Definition: What are liquid assets?
Herkunft und Bedeutung des Begriffs "liquid assets"
The word "liquid" comes from the Latin liquidus, fluid. In a business context, it describes exactly that: how quickly can you access your capital when it matters?
Liquid assets are all assets of a business that can either be used immediately as a means of payment or converted into cash at short notice. Whether it's salaries, supplier invoices, or an unexpected investment opportunity: in all of these moments, what counts is what is actually available right now. Not what looks good on paper.
Liquid assets, cash equivalents, liquid wealth: what's the difference?
These three terms are often used interchangeably, but they mean different things.
Cash and cash equivalents is the legal term under German commercial law (HGB). It refers exclusively to what is immediately available: cash on hand, bank balances, and cheques. More on this in the balance sheet section below.
Liquid assets is the broader term used in business. It includes cash and cash equivalents as well as assets that can be converted into cash in the short to medium term: receivables, securities, and inventory.
Liquid wealth is more commonly used in a personal finance context and refers to all assets of a person or business that can be quickly liquidated, including daily savings accounts or publicly traded securities.

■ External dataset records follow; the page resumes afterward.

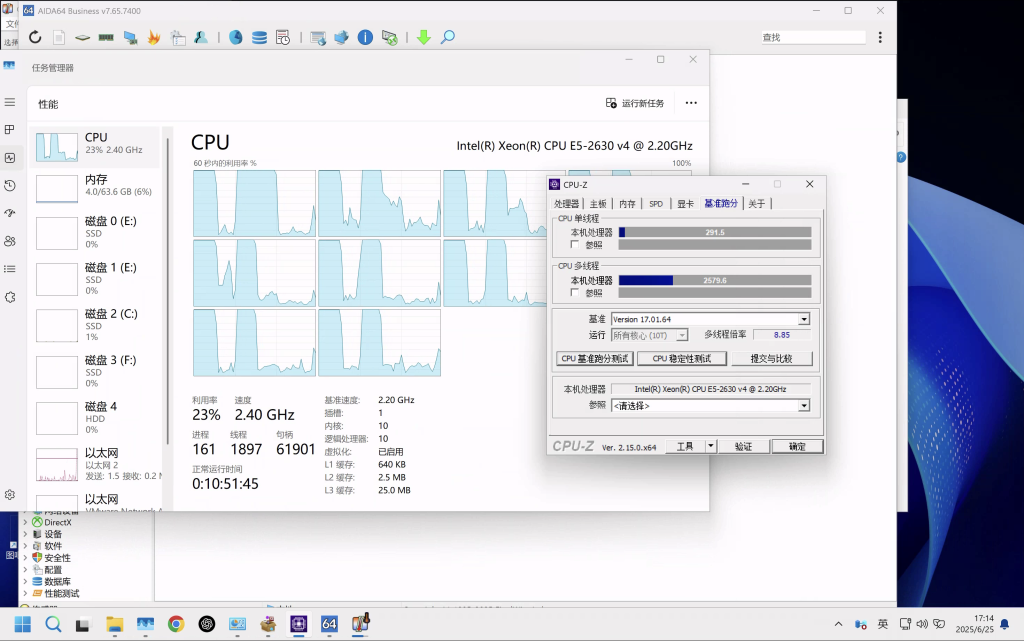The image size is (1024, 641).
Task: Click the green download arrow icon
Action: [x=423, y=38]
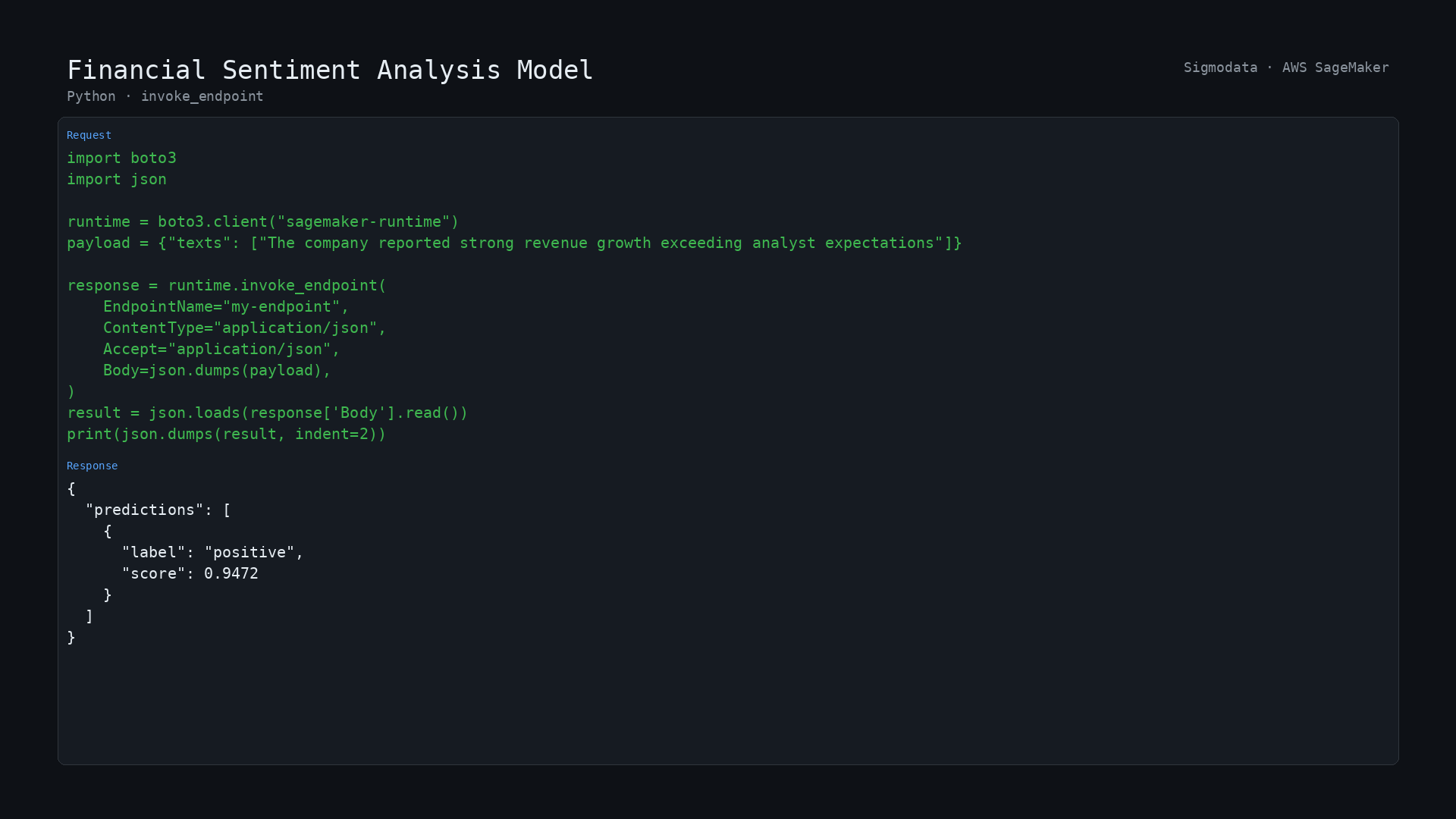Viewport: 1456px width, 819px height.
Task: Click the payload texts definition line
Action: 514,243
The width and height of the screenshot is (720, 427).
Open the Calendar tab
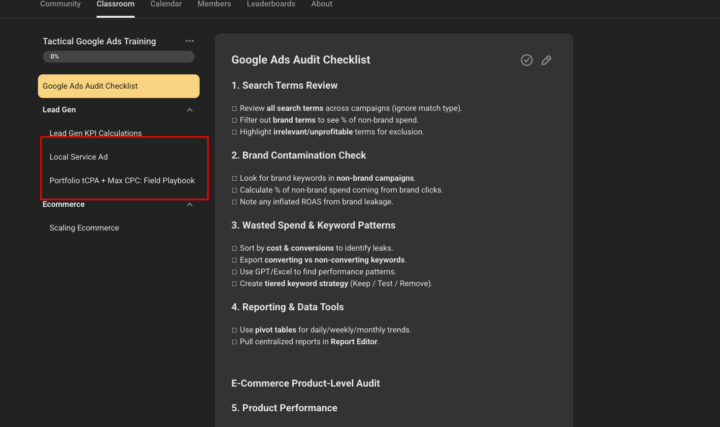coord(166,4)
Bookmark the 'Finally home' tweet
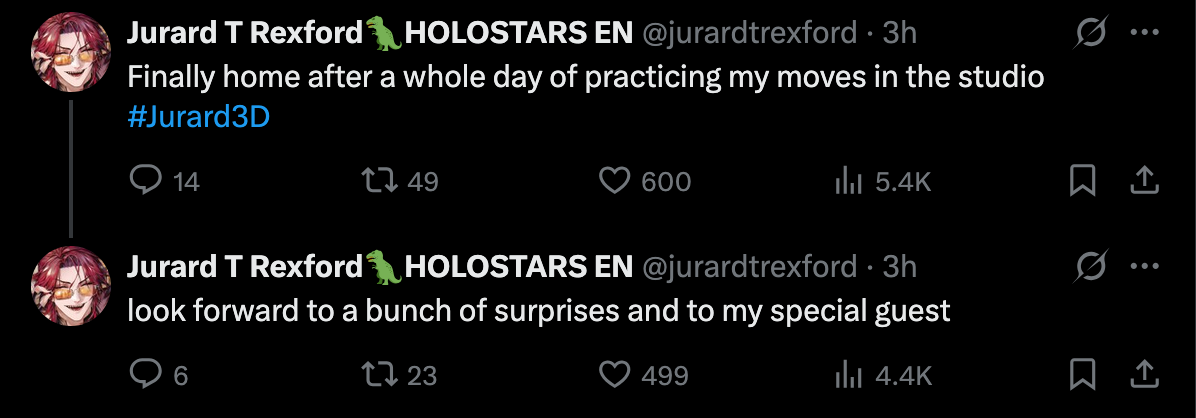1196x418 pixels. coord(1082,181)

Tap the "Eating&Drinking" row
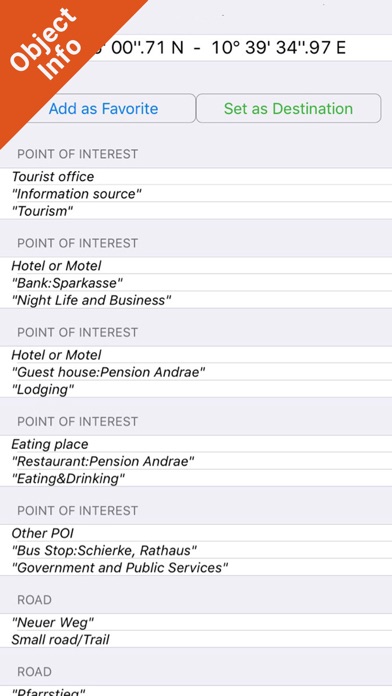point(196,478)
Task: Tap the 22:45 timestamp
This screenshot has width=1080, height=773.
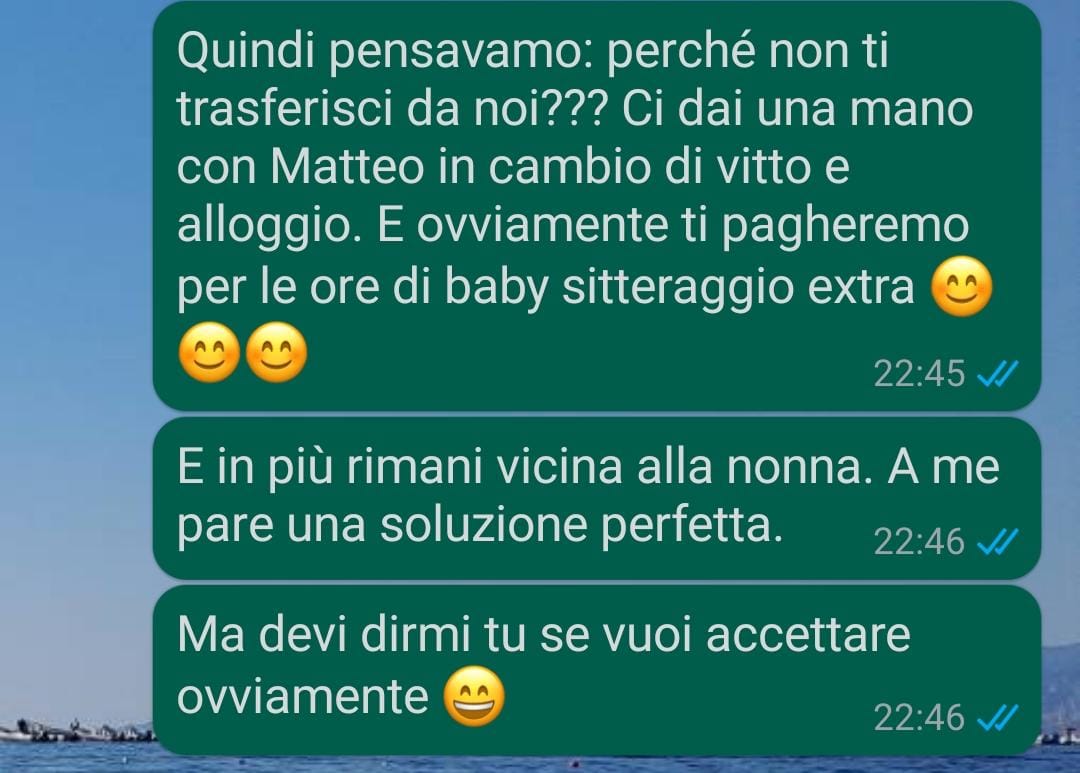Action: [x=919, y=374]
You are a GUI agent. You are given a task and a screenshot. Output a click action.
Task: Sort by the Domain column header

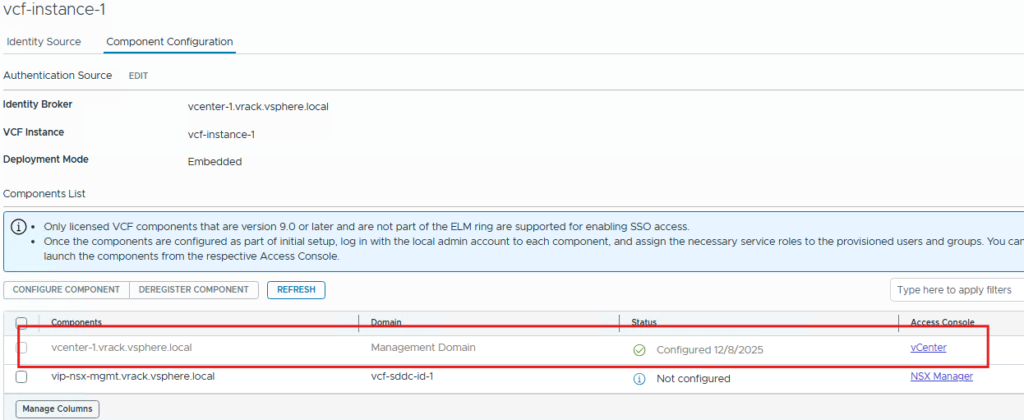[x=386, y=322]
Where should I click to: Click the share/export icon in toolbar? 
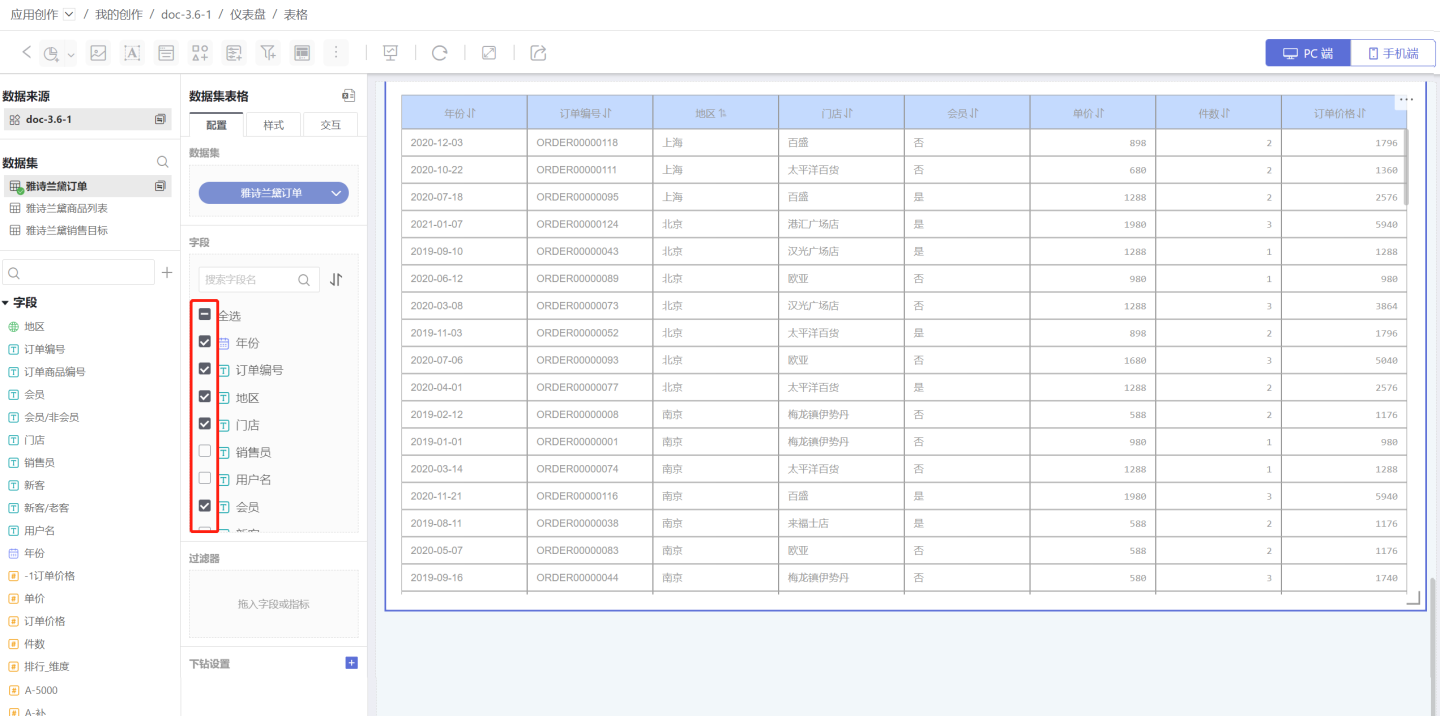tap(538, 53)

For day-to-day business, cash and cash equivalents are the hardest measure: they show what is sitting in your account today and can be spent tomorrow. If you want a more realistic picture of your headroom, including receivables expected in the coming weeks, you work with the broader concept of liquid assets. Not all of these assets become available at the same speed: depending on how long it takes to convert them into cash, they belong to one of three tiers.
Which assets count as liquid assets?
The three tiers of liquid assets sort assets by how quickly they are actually available, from immediately to medium-term.
1st tier liquid assets: immediately available
This includes everything that can be used without delay: cash in the till and balances on current and daily savings accounts. What is in your account today, with no waiting time, no detours.
The first tier largely overlaps in practice with what most people mean by cash and cash equivalents. The subtle difference: cash and cash equivalents is a legally defined term; the tiers are a management accounting concept.
2nd tier liquid assets: available at short notice
This covers assets that can be converted into liquidity within a few days to weeks: uncashed cheques, discountable bills of exchange, short-term securities held as current assets, and open receivables from the supply of goods and services.
The key difference from the first tier is the time factor. The money is essentially there, it just hasn't arrived yet.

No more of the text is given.